Review by: Joan Adamak on Nov. 23, 2013 : (no rating)
WIND RIVER REFUGE
By J.M. Anton
Loaded with action, danger and romance
This novel is a page turner from beginning to end. Jax is the beautiful, petite, fiery foster daughter of Maggie and Dex McBride. Dex’s Cousin, Garrett McBride is to pick Jax up at the Denver airport. Garrett is a large, handsome, strong male, although suffering from PTSD as a Nam Vet. He becomes angry quickly and has little patience and he meets his counterpart in Jax. From the very first, there is a continual friction and admiration between these two, but neither wants to admit this weakness. Their on-again, off-again romance heightens the danger for Jax as there is a murderer on the loose, whom no one can identify and it is only through attempts on Jax’s life that this becomes obvious.
The author does a tremendous task of character building with her several actors in this story so that you feel you know each main character thoroughly, and this plot is different than most plots because of this particular essence of danger always lingering.
I highly enjoyed this story and recommend it. I was given this e-book free for an honest review.
(reviewed within a month of purchase)

Review by: Reynold Bowen on July 18, 2013 :
Review of Wind River Refuge
by J. M. Anton
©2013 J. M. Anton
Smashwords Edition
Cover photo by Kellie
Anton
Graphic design by S. Shipley
Thesis: This book is a story about Jax, a young woman who is about to graduate from a university in North Carolina, but decides to go home to her step parent’s ranch in Wyoming for Christmas break. It takes place in the 1970s when the Vietnam War was the basis of many family hardships.
The Story: The prologue begins the book by telling the short story about Cindy, a high school cheerleader who decided not to take a ride home from her new boyfriend. Her old boy friend's cousin stepped in and offered her a ride, but as she would not do the things he was expecting her to do, she escaped his clutches, and ran from the car. As she tried to find her coat in the falling snow, she thought of ways that she would make him pay for his ill manners when she saw him again. Unfortunately, she never made it home.

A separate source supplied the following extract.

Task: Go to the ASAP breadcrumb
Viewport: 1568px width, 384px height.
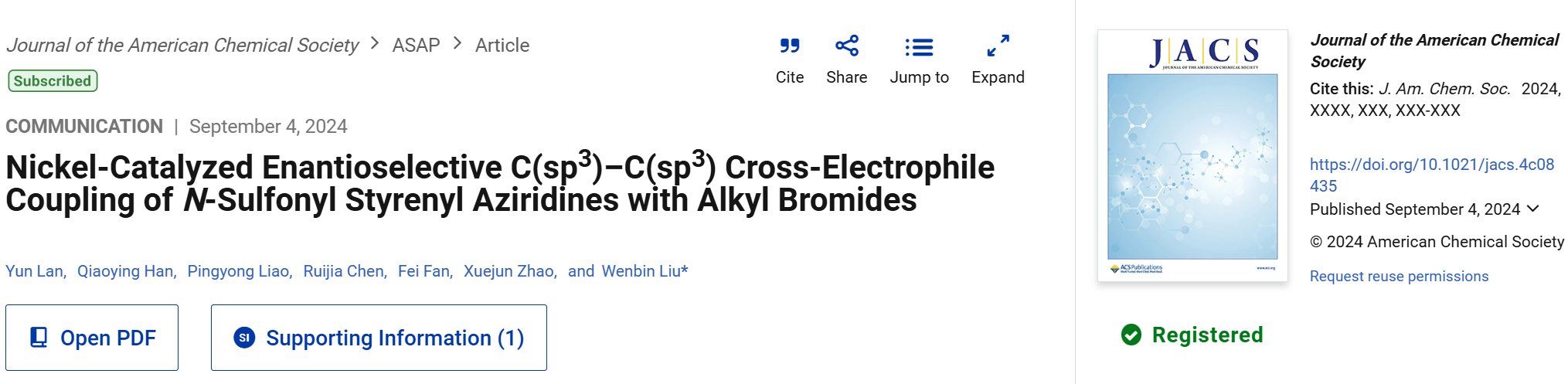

The actual book begins when Jax, the heroine, is on her way home from Raleigh, North Carolina, to the Double D ranch in Wyoming. Dexter’s ill-mannered cousin Garret McBride, now back from Vietnam after being badly wounded, has been sent to Denver to pick her up for the final leg of the journey, and he has been told that there is a very angry step mother with a shotgun waiting for Jax, so she had better arrive in perfect health.
Jax, and Garret start off on the wrong foot, and their non-relationship goes downhill from there. This becomes even more worrying as Jax returns again in the spring after graduating, and someone attempts to murder her.
How Jax finds out who her assailant really is, and how she resolves the problem keeps the reader occupied, and on the edge of his or her seat throughout the story. It is well written, and the realistic characters have the right dialog to keep the story going while the narrative constantly reminds the reader that the author’s heart lives out in the west. The author describes winter, and spring in the Rocky Mountains so well, and with so much enthusiasm, that it is difficult not to want to move there instantly.
J. M. Anton’s last book used Texas as a background, while this book moves a few states north, and makes the reader want to read her next adventure not only to follow the exciting story, but also to see where she will go next. Finally, this adventure takes place towards the end of the Vietnam War, and again lets everyone know just how many problems the soldiers of that era brought back with them.
This book is a good story, with a plot that always keeps the reader on track until the climax. J.M. Anton, please keep this quality of work coming in your future books.